**DOELEN:**
1. Welk bedrijf liet volgens de uitspraak over het bestemmingsplan Recreatiegebieden weten vóór het voorjaar van 2014 geen gebruik te maken van de bouwmogelijkheden?
2. Vul de uitspraak over het bestemmingsplan Recreatiegebieden alstublieft aan met het deel dat volgt op de laatste regel ervan.

**GEGEVEN TEKST:**

※

ECLI:NL:RVS:2013:BZ7630

Raad van State

Datum uitspraak
4 april 2013
Publicatiedatum
22 juni 2013
Zaaknummer
201301220/2/R4
Instantie
Raad van State
Type
Uitspraak
Rechtsgebied
Bestuursrecht
Procedures
  • Voorlopige voorziening
Rechters
Vindplaatsen
  • Rechtspraak.nl
AI samenvatting door LexboostAutomatisch gegenereerd

Voorlopige voorziening inzake bestemmingsplan Recreatiegebieden gemeente Oostflakkee

Op 4 april 2013 heeft de voorzitter van de Afdeling bestuursrechtspraak van de Raad van State uitspraak gedaan op een verzoek om een voorlopige voorziening in het geding tussen een verzoeker en het college van gedeputeerde staten van Zuid-Holland. Het verzoeker heeft beroep ingesteld tegen het besluit van 4 december 2012, waarbij het college opnieuw heeft besloten over de goedkeuring van het bestemmingsplan 'Recreatiegebieden', dat door de raad van de gemeente Oostflakkee op 25 februari 2010 was vastgesteld. De voorzitter heeft het verzoek ter zitting behandeld op 21 maart 2013, waar de verzoeker werd vertegenwoordigd door een gemachtigde en een advocaat, en het college werd vertegenwoordigd door een ambtenaar van de provincie. Ook was de raad van de gemeente vertegenwoordigd.

De voorzitter oordeelde dat het bestemmingsplan 'Recreatiegebieden' voornamelijk conserverend van aard is en een actueel planologisch juridisch kader biedt voor het recreatiegebied Oude-Tonge. Het beroep van de verzoeker richtte zich tegen de goedkeuring van een specifiek plandeel van het bestemmingsplan, met de stelling dat dit onomkeerbare gevolgen zou hebben voor het woon- en leefklimaat bij zijn perceel. De verzoeker betoogde dat er al sprake was van een overbelaste situatie ter plaatse.

Tijdens de zitting heeft het college een brief overgelegd van Project Suijssenwaerde Beheer B.V., waarin werd aangegeven dat men geen gebruik zou maken van de bouwmogelijkheden die het bestemmingsplan biedt vóór het voorjaar van 2014. Hierdoor concludeerde de voorzitter dat er geen spoedeisend belang was bij het verzoek om een voorlopige voorziening. De voorzitter heeft het verzoek dan ook afgewezen en er was geen aanleiding voor een proceskostenveroordeling.

Uitspraak

?201301220/2/R4.

※

**FRAGMENTEN UIT ITEMS:**
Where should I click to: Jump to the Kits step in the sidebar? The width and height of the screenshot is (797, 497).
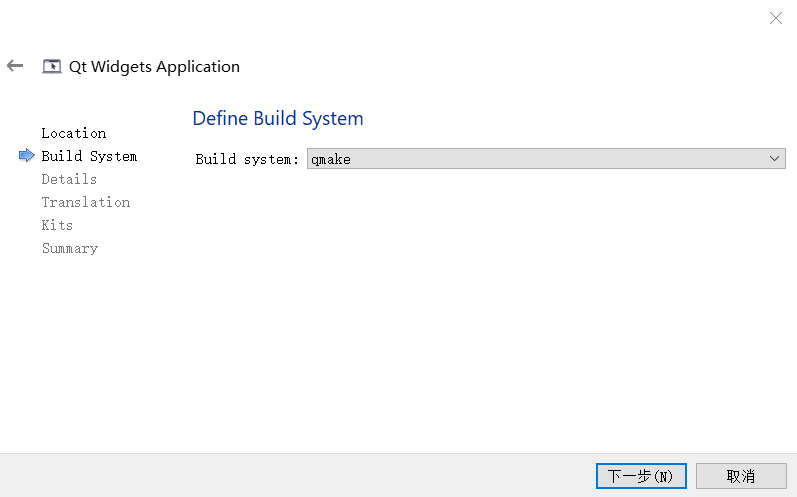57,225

※

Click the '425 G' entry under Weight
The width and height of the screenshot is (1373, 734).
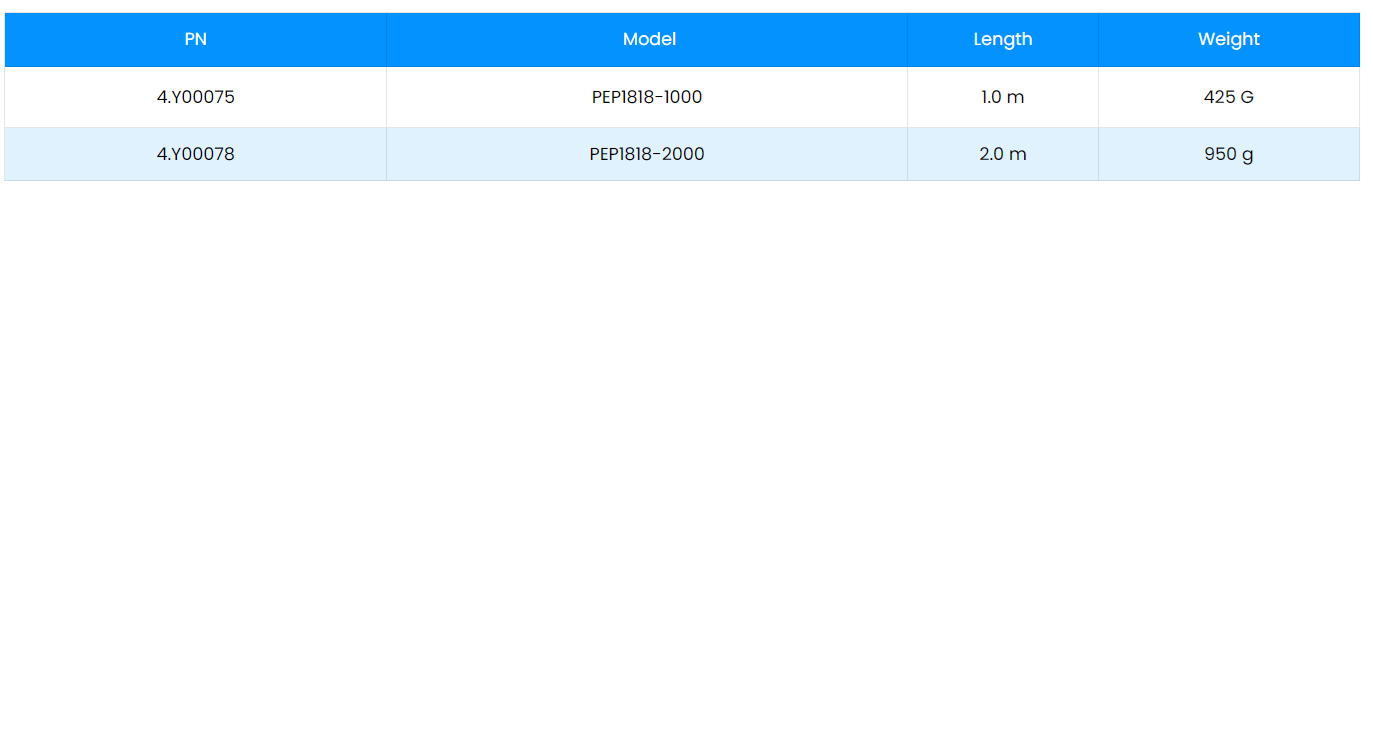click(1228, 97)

※

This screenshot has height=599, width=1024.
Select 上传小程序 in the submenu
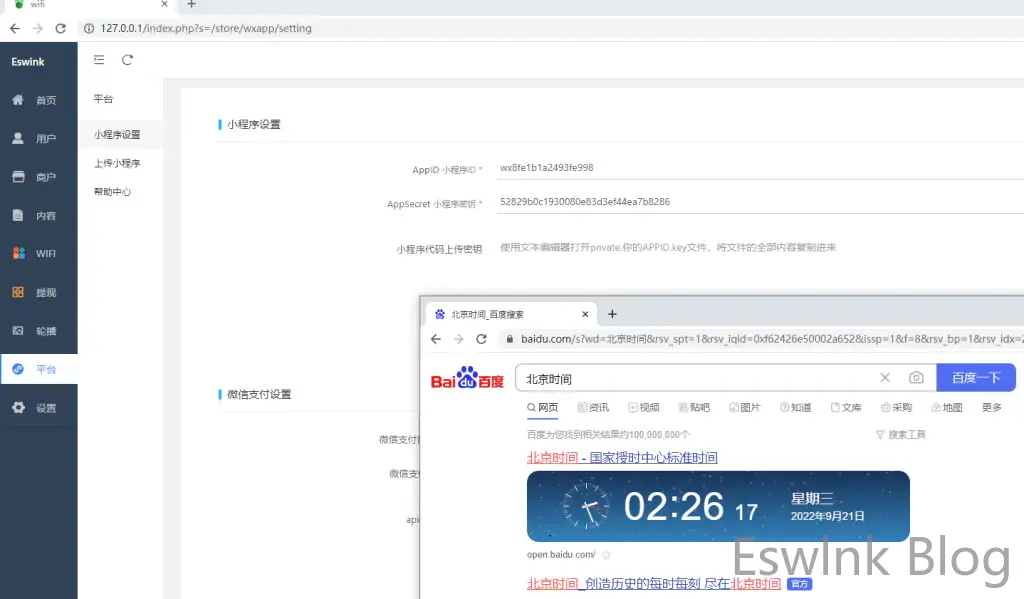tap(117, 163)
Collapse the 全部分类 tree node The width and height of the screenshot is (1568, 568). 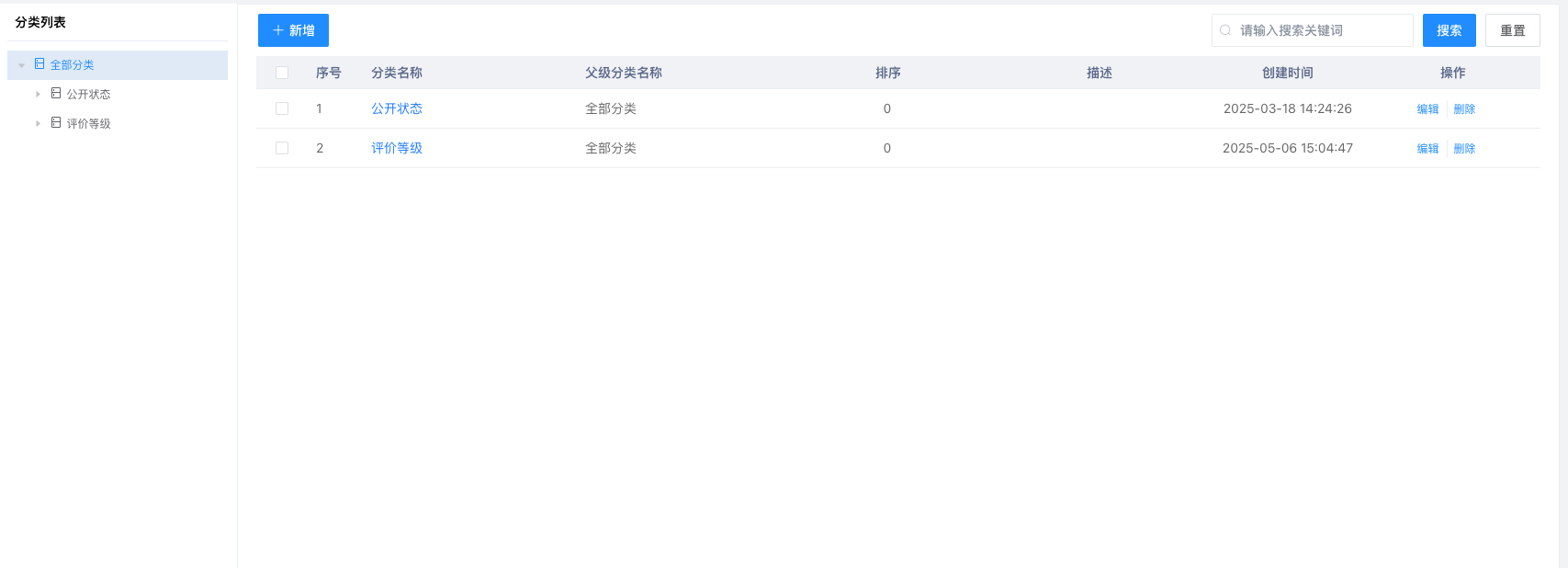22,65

※

**ANTWOORDEN PER OPDRACHT:**
1. Project Suijssenwaerde Beheer B.V.

2.
Datum uitspraak: 4 april 2013
AFDELING
BESTUURSRECHTSPRAAK
Uitspraak van de voorzitter van de Afdeling bestuursrechtspraak van de Raad van State op een verzoek om het treffen van een voorlopige voorziening (artikel 8:81 van de Algemene wet bestuursrecht) in het geding tussen:
[verzoeker], wonend te [woonplaats],
en
het college van gedeputeerde staten van Zuid-Holland,
verweerder.
Procesverloop
Bij besluit van 4 december 2012 heeft het college opnieuw besloten omtrent de goedkeuring van het door de raad van de gemeente Oostflakkee op 25 februari 2010 vastgestelde bestemmingsplan "Recreatiegebieden".
Tegen dit besluit heeft [verzoeker] beroep ingesteld.
[verzoeker] heeft de voorzitter verzocht een voorlopige voorziening te treffen.
De voorzitter heeft het verzoek ter zitting behandeld op 21 maart 2013, waar [verzoeker], vertegenwoordigd door [gemachtigde], bijgestaan door mr. E.J.M.J.J. Houben, advocaat te Almere, en het college, vertegenwoordigd door mr. M. Molenwijk, werkzaam bij de provincie, is verschenen. Voorts is ter zitting de raad, vertegenwoordigd door A.J. Bijl, werkzaam bij de gemeente, gehoord.
Overwegingen
1. Het oordeel van de voorzitter heeft een voorlopig karakter en is niet bindend in de bodemprocedure.
2. Het bestemmingsplan "Recreatiegebieden" is voornamelijk conserverend van aard en voorziet - voor zover hier van belang - in een actueel planologisch juridisch kader voor het recreatiegebied Oude-Tonge, gelegen ten zuiden van de kern Oude-Tonge.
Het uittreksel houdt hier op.